Note that the second and third charges both require the feds to prove that Snowden's release of information to the press was harmful to the United States. This puts our government in the position of attempting to prove that it is harmful to release accurate information about how it is spying on us, and how it is misleading us about spying on us.

Espionage charges usually describe someone with classified information leaking that information to powers hostile to the United States government.

We, the people, are those hostile powers.

[rstrong]

I'm thinking about lowering my "expectations."

No need. Here's where you can count on them in real life.

[rstrong]

We Are Job Creators

One can only hope that those sweat shop workers find hope and pride in knowing that those masks will inspire someone to hack a Twitter feed and post comic book slogans.

[rstrong]

Leader of Anonymous Steubenville Op on Being Raided by the FBI

Yup. I listed a great many Anonymous/LulSec arrests earlier in this thread, with citations. With both ISPs and servers keeping records - and plenty of tricks to negate proxy servers etc. - the police don't seem to have any problem rounding up anyone who goes beyond posting comic book slogans to forums.

As I said above about the intelligence services, "So they have the firewall and end-point protection ability. It's just facing the wrong way."

Anonymous suffers the same problem: Their comic book slogans are facing the wrong way. Facing law enforcement their anonymity is non-existent, and it's law enforcement that has repeatedly demonstrated "We do not forgive. We do not forget. Expect us." And suppose Anonymous ever tried to support their own when they got into legal trouble. Ever tried to turn their empty claims about brothers/sisters/legion into something credible. Law enforcement's support organizations would be a pretty good role model.

[rstrong]

The "one track" I've stuck to in this thread is the Anonymous's claims of anonymity. That doesn't mean that their motives are wrong; I usually support the whole whistle-blowing movement, and I've been pretty clear about that. Again, conning would-be supporters with false claims of invincibility through anonymity and strength in numbers, tarnishes their moral high ground.

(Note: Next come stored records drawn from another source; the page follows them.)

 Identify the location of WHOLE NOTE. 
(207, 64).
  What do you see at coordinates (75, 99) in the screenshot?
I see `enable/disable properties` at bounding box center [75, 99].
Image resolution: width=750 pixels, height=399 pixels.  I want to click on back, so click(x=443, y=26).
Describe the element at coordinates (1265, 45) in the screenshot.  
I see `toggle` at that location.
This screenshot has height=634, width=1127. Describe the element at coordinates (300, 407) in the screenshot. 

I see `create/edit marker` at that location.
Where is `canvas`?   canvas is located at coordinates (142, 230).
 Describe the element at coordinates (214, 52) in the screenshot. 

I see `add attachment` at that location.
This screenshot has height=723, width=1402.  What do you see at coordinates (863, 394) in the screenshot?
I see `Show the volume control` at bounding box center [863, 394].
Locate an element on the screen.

But yes, seeing that finally one of their number is getting some support, is a good step in the right direction.

[\V/]

[\V/]

Download these documents, share them, mirror them, don't allow them to make them disappear. Spread them wide and far. Let these people know, that we will not be silenced, that we will not be taken advantage of, and that we are not happy about this unwarranted, unnecessary, unethical spying of our private lives, for the monetary gain of the 1%.

http://thedocs.hostzi.com

[rstrong]

[Boatrocker]

We need a LIKE button.

[\V/]

[bannination]

Download these documents, share them, mirror them, don't allow them to make them disappear. Spread them wide and far. Let these people know, that we will not be silenced, that we will not be taken advantage of, and that we are not happy about this unwarranted, unnecessary, unethical spying of our private lives, for the monetary gain of the 1%.

http://thedocs.hostzi.com

Link appears to be down.

[\V/]

Docs

[O Really]

Page is missing.
Virus checker went off. Computer crashed. Jackboots knocking at door. Gotta get outta.....

[bannination]

Page is missing.
Virus checker went off. Computer crashed. Jackboots knocking at door. Gotta get outta.....

Don't know if you were serious about the virus checker going off, but the page does appear to be clean at the moment. https://www.virustotal.com/en/url/f85bd ... 378599946/


But yeah, content not found. Try this, not sure if it's the content \V/ intended though.

http://leaksource.wordpress.com/2013/06 ... w/?wref=tp

[O Really]

Sorry, should have put a smiley. No virus checker. No jackboots, either.